When a federal court has an independent basis for exercising federal jurisdiction, the court may also exercise supplemental jurisdiction over "claims that are so related to claims in the action within original jurisdiction that they form part of the same case or controversy under Article III of the United States Constitution." 28 U.S.C. § 1367(a) (2001); Women Prisoners of D.C. Dep't of Corr., 93 F.3d 910, 920 (D.C. Cir. 1996). To be adequately related, the federal and state claims must "derive from a common nucleus of operative fact . . . [and] are such that [a plaintiff] would ordinarily be expected to try them all in one judicial proceeding." United Mine Workers of Am. v. Gibbs, 383 U.S. 715, 725 (1966).
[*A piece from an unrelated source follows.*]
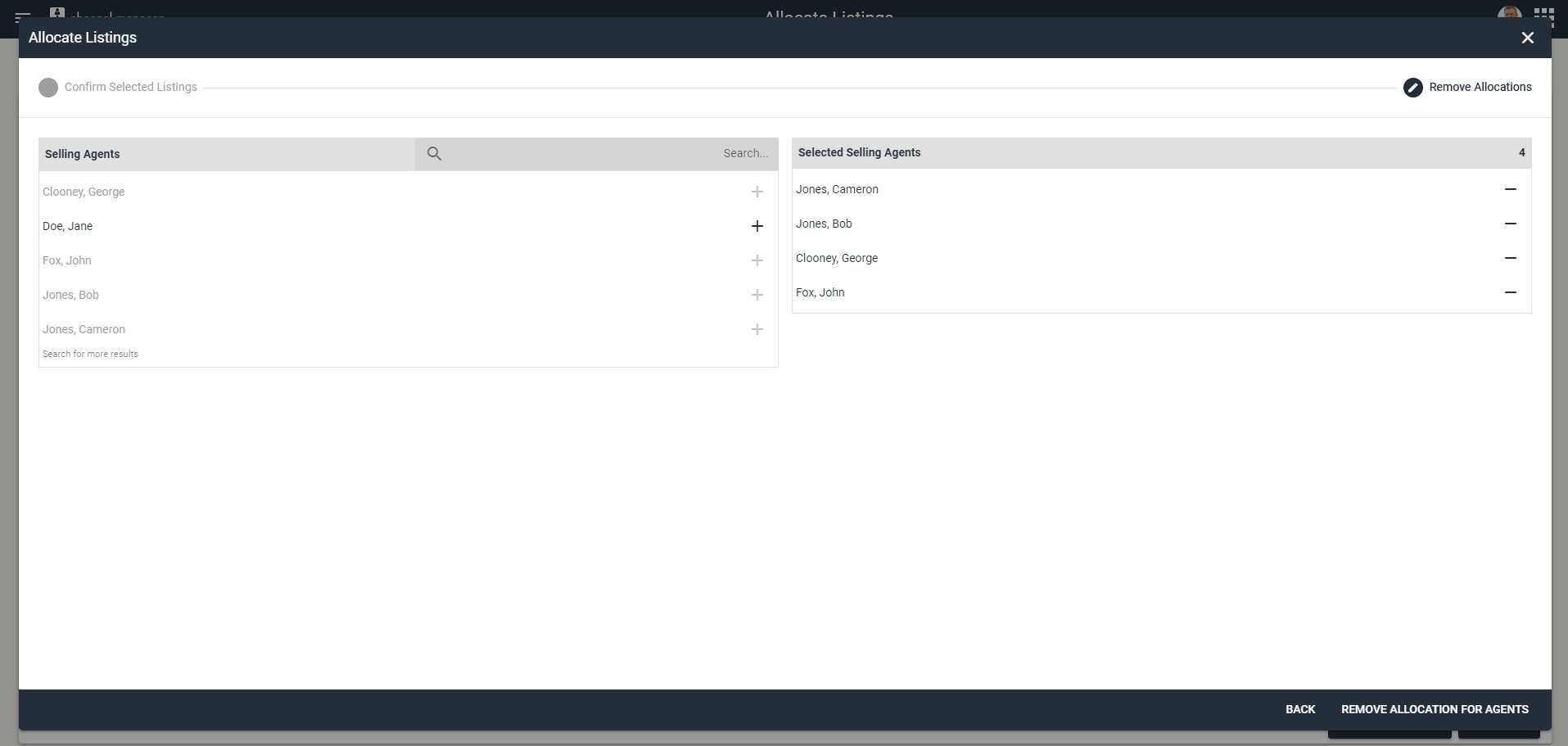This screenshot has width=1568, height=746.
Task: Click the Allocate Listings dialog title
Action: click(x=82, y=38)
The plaintiff's federal whistleblower retaliation claim under the FCA and his state statutory claims "derive from a common nucleus of operative fact," namely, the circumstances surrounding Mr. Shekoyan's employment termination. Therefore, the Court can exercise supplemental jurisdiction over the state claims pursuant to 28 U.S.C. § 1367. While federal courts have the discretion to decline to exercise jurisdiction over state claims, the Court concludes that "'considerations of judicial economy, convenience, and fairness to litigants'" favor the several claims being litigated in a single proceeding. Carnegie-Mellon Univ. v. Cohill, 484 U.S. 343, 349 (1988) (citations omitted). Thus, the defendant's motion to dismiss the plaintiff's state law claims on the ground that the Court lacks subject matter jurisdiction over those claims is denied.

IV. Conclusion

For the reasons set forth above, this Court must grant the defendant's motion to dismiss the plaintiff's Title VII claim because he is an alien employed extraterritorially, and his Executive Order 11,246 claim because the executive order does not provide for a private right of action. However, the defendant's motion to dismiss the plaintiff's FCA claim must be denied because the plaintiff's allegations as now set forth in his opposition to the defendant's motion to dismiss comply with the pleading requirements of Rule 9(b). Finally, the plaintiff's state law claims also survive the defendant's dismissal challenge because this Court finds it legally proper to exercise supplemental jurisdiction over these claims pursuant to 28 U.S.C. § 1367. *fn19

SO ORDERED this 16th day of August, 2002.

ORDER

For the reasons set forth in the Memorandum Opinion accompanying this Order, Defendant's Motion to Dismiss is granted in part and denied in part. Therefore it is,

ORDERED that Defendant's Motion to Dismiss the plaintiff's Title VII and Executive Order 11,246 claims is GRANTED; and it is

FURTHER ORDERED that Defendant's Motion to Dismiss the plaintiff's False Claim Act, District of Columbia Human Rights Act, breach of contract, defamation, and intentional infliction of emotional distress claims is DENIED; and it is

FURTHER ORDERED that the plaintiff shall file an amended Complaint that conforms to the requirements of Federal Rule of Civil Procedure 9(b) within fifteen (15) days of the entry of this Order.

SO ORDERED this 16th day of August, 2002.